What's a neural network?

Answer

We put it to Beth Singler, AI expert from the University of Cambridge...

Beth - A neural network is basically a layering of algorithms, that are all in connection with each other, so that the output of one algorithm then becomes the input on another layer. It's a connectionist approach. And the aim of the neural network is to sort of replicate the architecture of the human brain. So the neurons and the synapses that we're familiar with. So the thinking is that if everything is computable, a big if, but some think proven by Alan Turing after Alonzo Church, then the substrate, what the brain is actually built of, whether it's fleshy meat stuff, or Silicon might not actually matter. But what might matter is the architecture of the human brain, the connections between the synapses and the neurons and how they interact and flow to each other. And this is what neural networks are trying to replicate. Now, there are many uses of neural networks, including, basically assessing complex data relationships and doing pattern recognition.
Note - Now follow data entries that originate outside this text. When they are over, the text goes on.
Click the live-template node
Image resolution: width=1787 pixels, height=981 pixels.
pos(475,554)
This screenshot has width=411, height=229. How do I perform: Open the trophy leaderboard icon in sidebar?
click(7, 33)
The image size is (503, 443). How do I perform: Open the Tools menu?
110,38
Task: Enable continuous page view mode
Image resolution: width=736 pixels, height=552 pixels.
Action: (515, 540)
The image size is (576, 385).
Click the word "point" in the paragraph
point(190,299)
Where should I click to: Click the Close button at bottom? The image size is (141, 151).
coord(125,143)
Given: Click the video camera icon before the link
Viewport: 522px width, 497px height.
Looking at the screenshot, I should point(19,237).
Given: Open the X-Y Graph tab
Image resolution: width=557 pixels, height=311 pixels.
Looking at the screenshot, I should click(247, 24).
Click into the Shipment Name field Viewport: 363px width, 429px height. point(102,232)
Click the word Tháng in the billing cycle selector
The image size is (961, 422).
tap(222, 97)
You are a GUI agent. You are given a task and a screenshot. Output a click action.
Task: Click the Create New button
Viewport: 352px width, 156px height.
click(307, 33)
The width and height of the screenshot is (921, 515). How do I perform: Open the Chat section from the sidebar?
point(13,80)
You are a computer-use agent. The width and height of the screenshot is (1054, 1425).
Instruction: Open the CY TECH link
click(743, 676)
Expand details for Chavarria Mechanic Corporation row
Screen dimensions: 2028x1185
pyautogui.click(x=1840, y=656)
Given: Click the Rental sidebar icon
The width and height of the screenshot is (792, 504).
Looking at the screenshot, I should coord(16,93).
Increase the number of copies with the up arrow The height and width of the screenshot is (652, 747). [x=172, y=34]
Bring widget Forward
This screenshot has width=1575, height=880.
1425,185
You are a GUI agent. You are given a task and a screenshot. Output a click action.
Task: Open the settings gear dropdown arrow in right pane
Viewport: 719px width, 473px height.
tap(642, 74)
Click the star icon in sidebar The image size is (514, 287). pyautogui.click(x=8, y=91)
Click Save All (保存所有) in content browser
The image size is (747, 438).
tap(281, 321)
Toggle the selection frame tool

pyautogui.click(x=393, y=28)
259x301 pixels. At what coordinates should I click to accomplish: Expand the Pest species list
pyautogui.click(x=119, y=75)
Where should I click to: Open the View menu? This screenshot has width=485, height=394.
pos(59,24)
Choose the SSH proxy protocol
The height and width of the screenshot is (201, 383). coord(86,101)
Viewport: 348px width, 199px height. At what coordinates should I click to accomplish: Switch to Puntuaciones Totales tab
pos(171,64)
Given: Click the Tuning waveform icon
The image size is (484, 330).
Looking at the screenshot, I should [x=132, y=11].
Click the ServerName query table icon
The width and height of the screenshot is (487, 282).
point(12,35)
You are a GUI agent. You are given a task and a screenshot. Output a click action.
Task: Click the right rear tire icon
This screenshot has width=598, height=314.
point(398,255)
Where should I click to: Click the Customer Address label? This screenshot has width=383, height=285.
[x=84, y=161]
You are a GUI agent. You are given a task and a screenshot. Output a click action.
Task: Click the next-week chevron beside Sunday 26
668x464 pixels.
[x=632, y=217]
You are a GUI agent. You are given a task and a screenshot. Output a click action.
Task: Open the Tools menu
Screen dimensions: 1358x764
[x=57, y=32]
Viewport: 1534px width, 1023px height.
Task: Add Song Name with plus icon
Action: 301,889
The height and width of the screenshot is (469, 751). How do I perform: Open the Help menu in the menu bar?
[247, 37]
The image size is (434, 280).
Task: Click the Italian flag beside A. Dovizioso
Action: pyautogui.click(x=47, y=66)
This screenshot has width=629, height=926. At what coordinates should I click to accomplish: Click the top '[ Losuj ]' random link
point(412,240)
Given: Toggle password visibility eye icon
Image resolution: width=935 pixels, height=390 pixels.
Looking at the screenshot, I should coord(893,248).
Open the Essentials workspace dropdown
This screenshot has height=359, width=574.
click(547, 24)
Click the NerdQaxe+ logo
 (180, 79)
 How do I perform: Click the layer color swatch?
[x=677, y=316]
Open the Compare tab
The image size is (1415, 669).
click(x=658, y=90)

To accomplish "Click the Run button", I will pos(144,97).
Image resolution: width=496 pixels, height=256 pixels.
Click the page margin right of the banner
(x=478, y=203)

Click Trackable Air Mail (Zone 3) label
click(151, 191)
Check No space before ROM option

As we see in computer vision, in the control of systems like automated cars and in artificial assistants that can learn how to respond to us and learn our preferences. A current interest in neural networks is in using it to recognise and diagnose COVID-19 in patients' lungs' MRIs. However, neural networks can sometimes learn to look for the wrong things in data, or they can express biases that all were already present in the dataset. And this can lead to very negative or unexpected outcomes.